Looking at R2P in Syria provides a paradigmatic example of how international legal interpretation can do more than simply explain what a legal concept “means”. It shows that the interpretative project is not just an expository process but an existential one. The very act of interpreting validates the legal existence of that which is being interpreted. Interpretations of R2P with respect to the legality of a Syrian intervention necessarily accepted the existence of R2P within international law. At the same time, deciding whether or not R2P exists itself constitutes a particular form of interpretative process, or what I call an existential interpretation.
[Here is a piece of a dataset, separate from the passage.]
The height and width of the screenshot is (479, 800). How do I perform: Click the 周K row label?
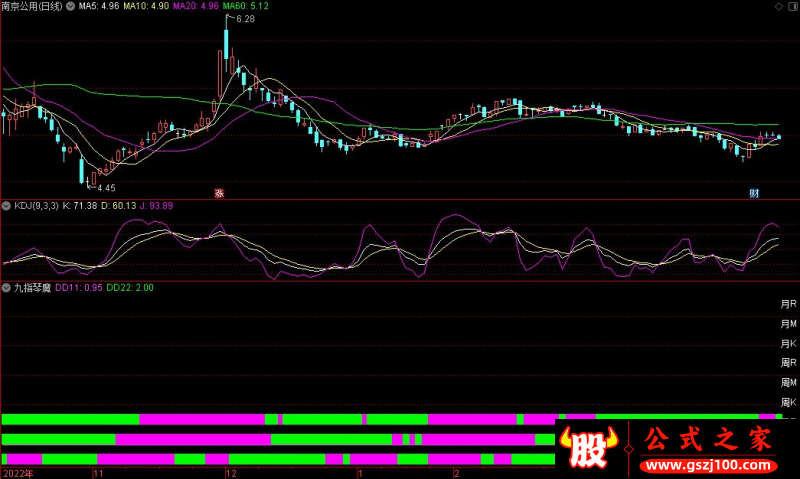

I’ve written a paper about these existential aspects of international legal interpretation that’s now available on SSRN (I also presented it at this fabulous conference on interpretation in Cambridge). Here’s the abstract:
For most international lawyers, interpretation involves acts giving meaning to a particular legal rule. Interpretative studies center largely on questions of method and technique – by what process should (or must) meaning be given to an international legal rule and how does a given meaning accord with the interpretative method employed. In recent years, increasing methodological awareness of interpretative theory has broadened – or, in the case of critical scholarship, challenged – the capacity of interpretation to give meaning to international law.
Notwithstanding the value in focusing on interpretative methods and techniques, the concept of interpretation they produce remains incomplete. International law’s interpretative processes are like an iceberg – the meaning arrived at by an interpreter is not simply a function of the method and technique employed (the visible tip) but rests on an array of earlier choices about what “exists” to be interpreted in the first place (the iceberg’s hidden, critical mass). A familiar example involves the question of what evidence counts as “State practice” for purposes of identifying customary international law. Interpreters who only count what States “do” may generate different content for a claimed rule than those who also consider what States “say” about the rule, even holding constant the method and technique employed. Similar existential questions arise throughout the international legal order. Before a treaty can be interpreted according to the 1969 Vienna Convention, for example, the interpreter must conclude the treaty actually exists. Indeed, interpretative choices lie at the core of international law’s sources doctrine, since what qualifies as international law (or not) can privilege or foreclose specific interpretative methods and outcomes.
This paper seeks to uncover the “existential function” of interpretation in international law. It explains how all interpretations have existential effects as they create, confirm, or deny the existence of the subject of interpretation. At the same time, I identify a particular structure of interpretative argument – what I call “existential interpretation” – by which interpreters ascertain the existence of their subjects. I review examples of this phenomenon in questions about the existence of interpretative authority, evidence, international law, and its sources.
Existential interpretations and the functions they serve have significant implications for international legal (a) discourse, (b) doctrine, and (c) theories of international law. Existential interpretations delineate the boundaries for interpretative discourse, narrowing it in cases of consensus on the existence of the interpreted subject, and broadening it in cases of dispute. Where interpretative resolutions of existential questions are possible, they may impact the content of international law doctrine, either directly or indirectly. And, where resolution is not possible, existential interpretations may operate as proxies for theoretical disagreement about the nature or purpose of international law (e.g., positivists may insist interpreters exclude from their toolbox the same soft law sources that naturalists insist require effectiveness as a matter of right). The paper concludes with a call for further study of existential interpretation given its importance to practice as well as its potential to provide a new lens for mapping the unity and fragmentation of the international legal order itself.
I’d welcome feedback if any of you find the paper is worth a read.